━━━ Texto ━━━
Una de las más difundidas maneras de designar a Jesús es la expresión “Cristo es el Alfa y la Omega”.

En griego, idioma que hablaban los cristianos de siglo primero y en el que se escribieron los libros del Nuevo Testamento, la primera letra del alfabeto es el Alfa, y la última es la Omega. La lengua griega usa caracteres diferentes a los que nosotros empleamos para escribir. El alfa de los griegos se parece mucho a nuestra letra “A”. La Omega es bastantes distinta de nuestra “O”, escrita como letra mayúscula o como minúscula.

Decir que Jesús es el Alfa y la Omega es afirmar que Él es el Verbo que existe desde el principio de las edades, que es el jefe y el juez universal; es confesar que Cristo es el Primogénito y también la cabeza del cuerpo que es la Iglesia (Cfr. Biblia de Jerusalén en Is. 41,4; 44,6).

El apocalipsis cita la expresión en tres oportunidades.

“Yo soy el Alfa y la Omega, dice el Señor Dios, aquel que es, que era y que va a venir, el Todopoderoso” (Ap. 1,8;1,5).
━━━
Qué hacer: ¿Cómo seguiría el texto sobre Cristo como el Alfa y la Omega? Continúalo a partir de la última cita. No hace falta consultar los registros.
━━━ Conjunto de datos ━━━
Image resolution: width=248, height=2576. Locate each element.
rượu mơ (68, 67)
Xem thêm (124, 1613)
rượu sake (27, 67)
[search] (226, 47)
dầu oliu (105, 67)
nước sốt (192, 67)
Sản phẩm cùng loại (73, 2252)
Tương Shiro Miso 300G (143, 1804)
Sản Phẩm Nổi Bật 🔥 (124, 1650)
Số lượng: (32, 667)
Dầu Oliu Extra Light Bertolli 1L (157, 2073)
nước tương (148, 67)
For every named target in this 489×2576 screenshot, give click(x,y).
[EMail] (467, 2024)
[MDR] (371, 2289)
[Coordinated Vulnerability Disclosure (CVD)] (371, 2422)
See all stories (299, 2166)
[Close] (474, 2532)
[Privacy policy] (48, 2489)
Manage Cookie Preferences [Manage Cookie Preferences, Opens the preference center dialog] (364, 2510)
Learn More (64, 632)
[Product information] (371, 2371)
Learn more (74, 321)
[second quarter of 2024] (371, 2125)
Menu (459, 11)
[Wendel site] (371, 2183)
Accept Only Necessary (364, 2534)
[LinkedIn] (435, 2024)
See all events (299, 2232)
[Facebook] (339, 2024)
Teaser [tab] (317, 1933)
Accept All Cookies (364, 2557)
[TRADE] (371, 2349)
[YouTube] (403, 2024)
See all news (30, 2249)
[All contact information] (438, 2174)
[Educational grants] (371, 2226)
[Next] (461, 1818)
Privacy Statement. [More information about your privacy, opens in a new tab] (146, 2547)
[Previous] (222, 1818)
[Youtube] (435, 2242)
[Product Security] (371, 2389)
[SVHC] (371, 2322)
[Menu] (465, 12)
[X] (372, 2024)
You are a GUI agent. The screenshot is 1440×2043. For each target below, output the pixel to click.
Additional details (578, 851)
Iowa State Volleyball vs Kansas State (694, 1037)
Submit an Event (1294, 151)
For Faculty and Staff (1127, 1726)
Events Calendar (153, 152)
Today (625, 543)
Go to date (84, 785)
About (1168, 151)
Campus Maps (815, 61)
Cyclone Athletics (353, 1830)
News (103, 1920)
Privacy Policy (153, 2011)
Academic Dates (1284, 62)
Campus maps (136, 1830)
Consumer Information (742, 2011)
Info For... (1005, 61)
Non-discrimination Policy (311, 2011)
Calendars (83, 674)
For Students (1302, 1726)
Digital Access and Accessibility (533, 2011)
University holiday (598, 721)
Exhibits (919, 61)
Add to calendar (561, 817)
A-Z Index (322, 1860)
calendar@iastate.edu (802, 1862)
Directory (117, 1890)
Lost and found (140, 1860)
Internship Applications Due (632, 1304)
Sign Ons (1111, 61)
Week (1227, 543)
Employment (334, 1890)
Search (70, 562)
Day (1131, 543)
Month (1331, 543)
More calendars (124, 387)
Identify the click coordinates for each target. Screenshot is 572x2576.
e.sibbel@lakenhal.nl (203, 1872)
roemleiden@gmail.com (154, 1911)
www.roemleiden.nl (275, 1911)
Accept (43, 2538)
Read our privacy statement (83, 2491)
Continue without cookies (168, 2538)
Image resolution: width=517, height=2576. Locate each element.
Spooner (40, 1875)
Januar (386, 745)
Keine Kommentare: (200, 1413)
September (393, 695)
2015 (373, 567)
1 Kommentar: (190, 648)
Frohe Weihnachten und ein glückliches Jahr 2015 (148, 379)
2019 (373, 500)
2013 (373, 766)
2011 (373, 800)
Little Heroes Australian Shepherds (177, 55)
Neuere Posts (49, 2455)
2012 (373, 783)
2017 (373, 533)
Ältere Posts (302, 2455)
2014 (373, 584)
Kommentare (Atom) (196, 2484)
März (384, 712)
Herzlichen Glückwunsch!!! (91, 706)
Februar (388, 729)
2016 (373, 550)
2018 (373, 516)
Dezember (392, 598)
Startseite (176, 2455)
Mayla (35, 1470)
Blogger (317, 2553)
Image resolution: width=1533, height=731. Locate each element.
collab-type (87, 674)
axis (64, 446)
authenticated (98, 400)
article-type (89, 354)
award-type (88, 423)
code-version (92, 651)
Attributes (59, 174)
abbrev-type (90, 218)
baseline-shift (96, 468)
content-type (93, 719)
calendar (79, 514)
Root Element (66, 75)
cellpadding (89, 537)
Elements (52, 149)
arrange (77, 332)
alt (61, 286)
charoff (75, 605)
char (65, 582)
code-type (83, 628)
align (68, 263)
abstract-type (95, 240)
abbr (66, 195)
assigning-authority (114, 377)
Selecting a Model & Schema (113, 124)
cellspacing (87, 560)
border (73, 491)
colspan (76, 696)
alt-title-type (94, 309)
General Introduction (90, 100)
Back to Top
━━━
Tu respuesta:
“Yo soy el Alfa y la Omega, el principio y el Fin” (Ap. 22,13). “Al atribuir a Jesús ser “el Alfa y la Omega”, estamos diciendo que Él es Dios, pues esa expresión es similar a otras formas de expresar que Yahvé es nuestro creador y nuestro fin. (Is. 41,4; 44,6; Ap. 1,17; 2,8).

Jesús debe ser el Alfa y la Omega de nuestro trabajo, el principio y el fin de nuestra existencia, el primero y el último en nuestra inquietud y en nuestro aprecio. Es decir que toda nuestra vida, todas nuestras acciones, nuestros pensamientos y los afectos de nuestro corazón deben originarse en Él y deben tender hacia Él.